**TASK STATEMENT:** The records that follow should be copied out exactly, pictures excluded.
───── THE DATA
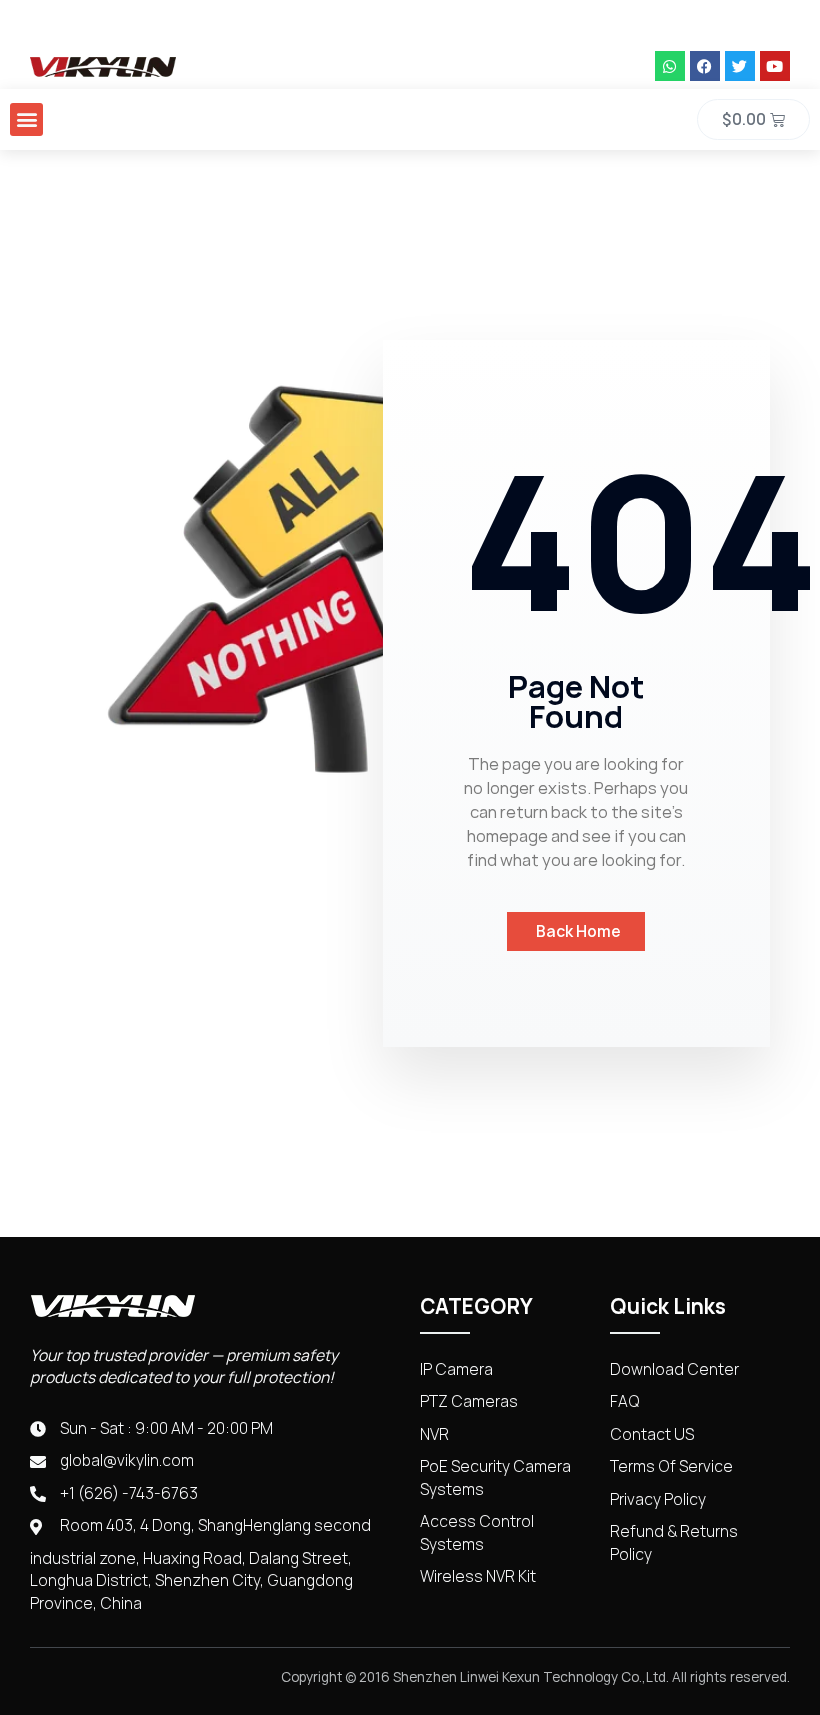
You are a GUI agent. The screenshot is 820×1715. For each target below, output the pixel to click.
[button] (26, 119)
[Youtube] (775, 66)
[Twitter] (740, 66)
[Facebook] (705, 66)
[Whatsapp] (670, 66)
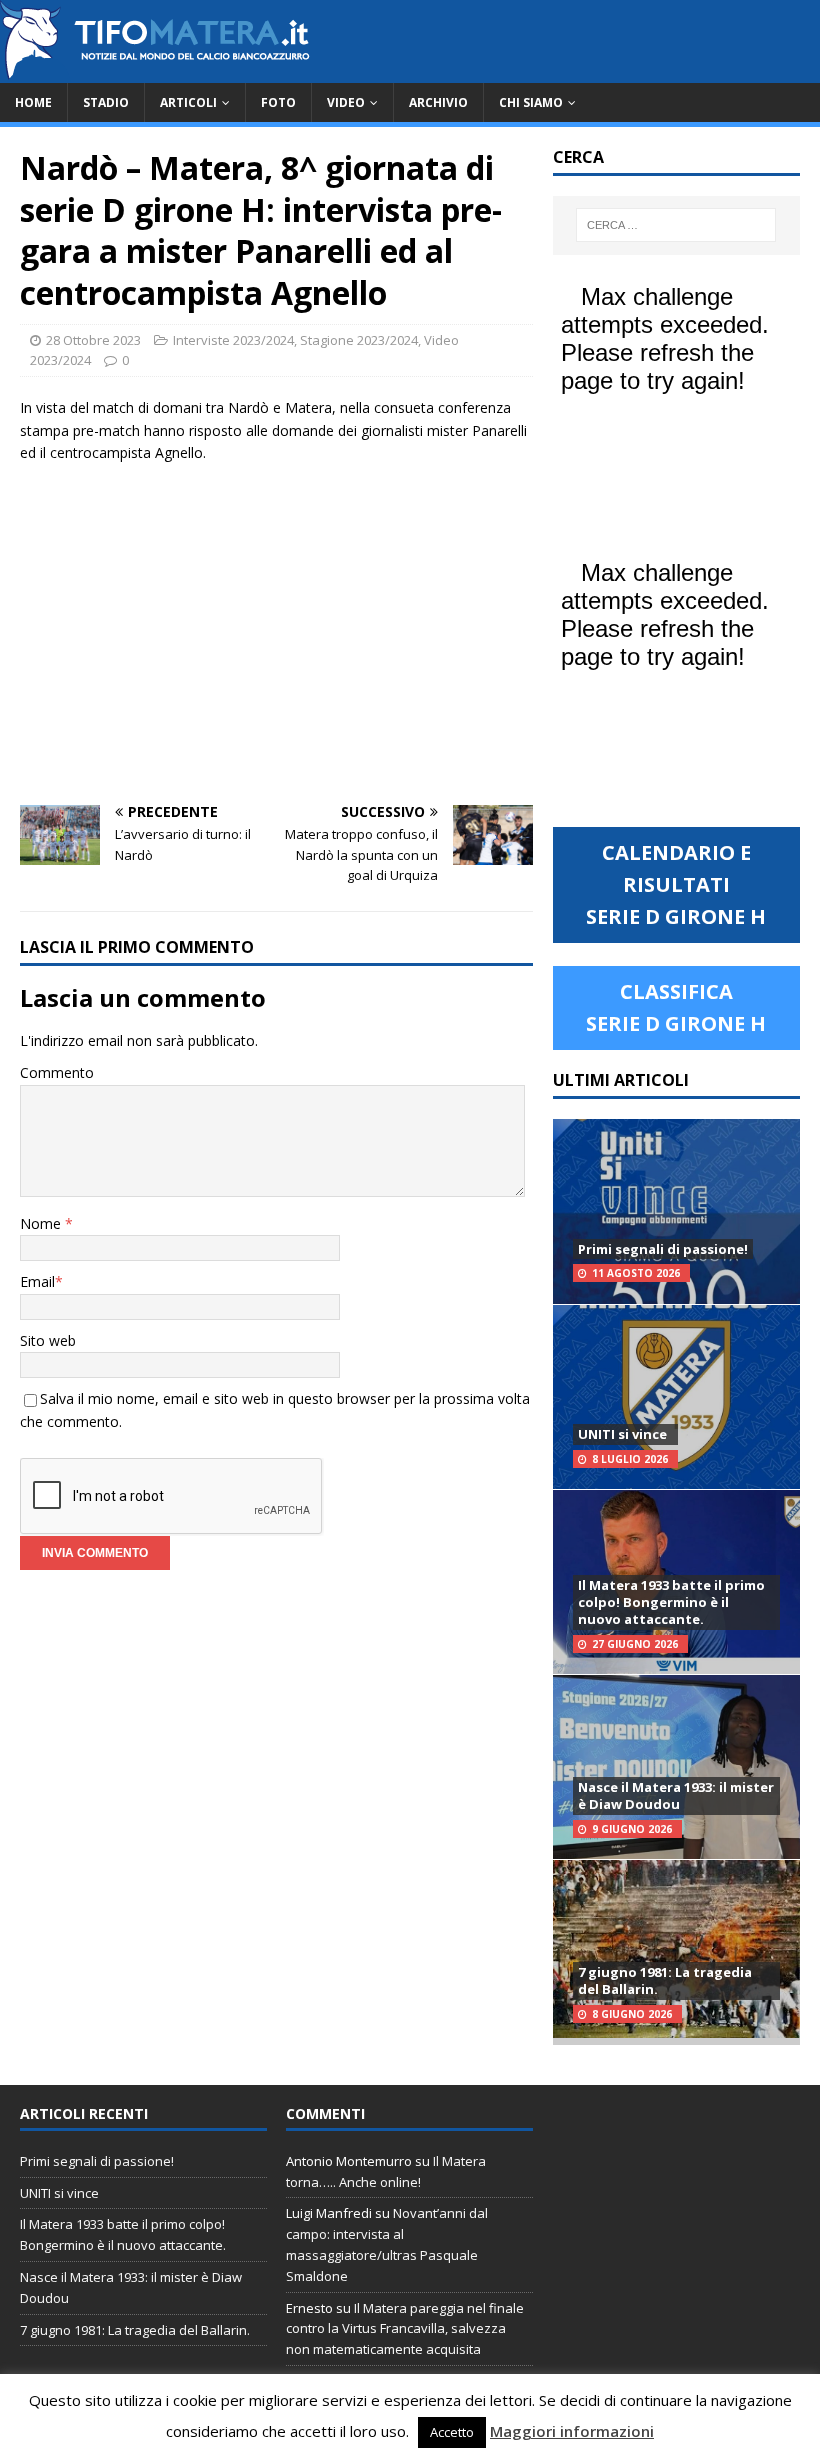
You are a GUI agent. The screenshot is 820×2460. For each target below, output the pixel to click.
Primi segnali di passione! (663, 1249)
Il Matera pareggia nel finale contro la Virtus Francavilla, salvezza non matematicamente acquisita (405, 2329)
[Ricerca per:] (676, 225)
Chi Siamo (531, 102)
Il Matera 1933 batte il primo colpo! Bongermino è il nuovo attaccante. (671, 1602)
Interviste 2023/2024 (233, 340)
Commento (57, 1072)
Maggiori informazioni (572, 2431)
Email (37, 1281)
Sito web (48, 1340)
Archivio (438, 102)
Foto (278, 102)
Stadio (106, 102)
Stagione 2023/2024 (359, 340)
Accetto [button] (452, 2432)
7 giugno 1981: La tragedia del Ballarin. (665, 1980)
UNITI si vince (622, 1434)
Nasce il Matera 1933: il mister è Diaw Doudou (676, 1795)
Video (346, 102)
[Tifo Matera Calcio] (155, 71)
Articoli (188, 102)
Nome (42, 1223)
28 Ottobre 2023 (93, 340)
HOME (33, 102)
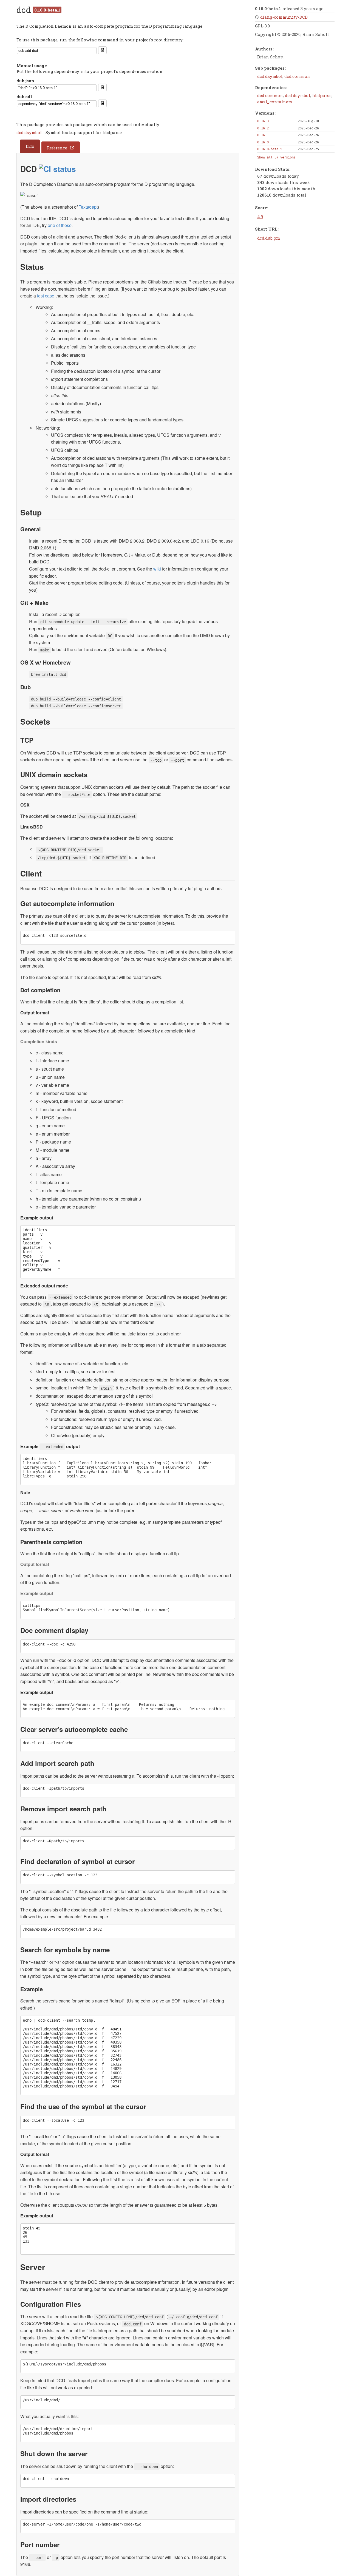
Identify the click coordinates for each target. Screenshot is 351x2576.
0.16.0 (263, 142)
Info (30, 146)
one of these (60, 225)
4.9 (260, 216)
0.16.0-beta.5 (269, 149)
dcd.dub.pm (268, 238)
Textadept (88, 207)
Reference (57, 148)
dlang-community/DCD (284, 17)
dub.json (25, 80)
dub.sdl (24, 96)
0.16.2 (263, 128)
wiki (157, 569)
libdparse (322, 95)
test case (45, 296)
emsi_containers (274, 101)
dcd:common (270, 95)
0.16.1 (263, 135)
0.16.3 (263, 121)
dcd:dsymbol (29, 132)
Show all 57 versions (276, 157)
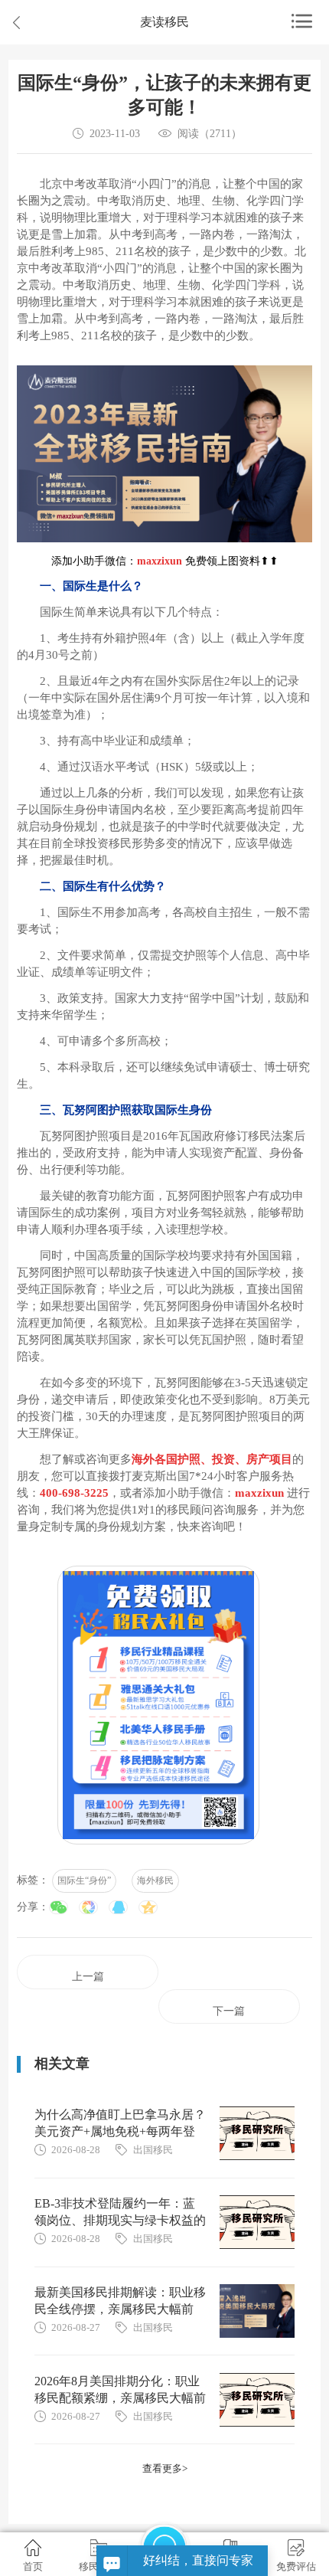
──────────
**ANSWER TO THIS TASK:**
You are a GUI agent. The screenshot is 820×1715. For each target below, output the pixel to click.
[button] (26, 119)
[Youtube] (775, 66)
[Twitter] (740, 66)
[Facebook] (705, 66)
[Whatsapp] (670, 66)
You are a GUI agent. The screenshot is 820×2460. For each target below, output the pixel to click.
Primi segnali di passione! (663, 1249)
Il Matera pareggia nel finale contro la Virtus Francavilla, salvezza non matematicamente acquisita (405, 2329)
[Ricerca per:] (676, 225)
Chi Siamo (531, 102)
Il Matera 1933 batte il primo colpo! Bongermino è il nuovo attaccante. (671, 1602)
Interviste 2023/2024 (233, 340)
Commento (57, 1072)
Maggiori informazioni (572, 2431)
Email (37, 1281)
Sito web (48, 1340)
Archivio (438, 102)
Foto (278, 102)
Stadio (106, 102)
Stagione 2023/2024 (359, 340)
Accetto [button] (452, 2432)
7 giugno 1981: La tragedia del Ballarin. (665, 1980)
UNITI si vince (622, 1434)
Nasce il Matera 1933: il mister è Diaw Doudou (676, 1795)
Video (346, 102)
[Tifo Matera Calcio] (155, 71)
Articoli (188, 102)
Nome (42, 1223)
28 Ottobre 2023 (93, 340)
HOME (33, 102)
Identify the click coordinates for each target. Screenshot is 351x2576.
0.16.0 (263, 142)
Info (30, 146)
one of these (60, 225)
4.9 (260, 216)
0.16.0-beta.5 (269, 149)
dcd.dub.pm (268, 238)
Textadept (88, 207)
Reference (57, 148)
dlang-community/DCD (284, 17)
dub.json (25, 80)
dub.sdl (24, 96)
0.16.2 (263, 128)
wiki (157, 569)
libdparse (322, 95)
test case (45, 296)
emsi_containers (274, 101)
dcd:common (270, 95)
0.16.1 (263, 135)
0.16.3 (263, 121)
dcd:dsymbol (29, 132)
Show all 57 versions (276, 157)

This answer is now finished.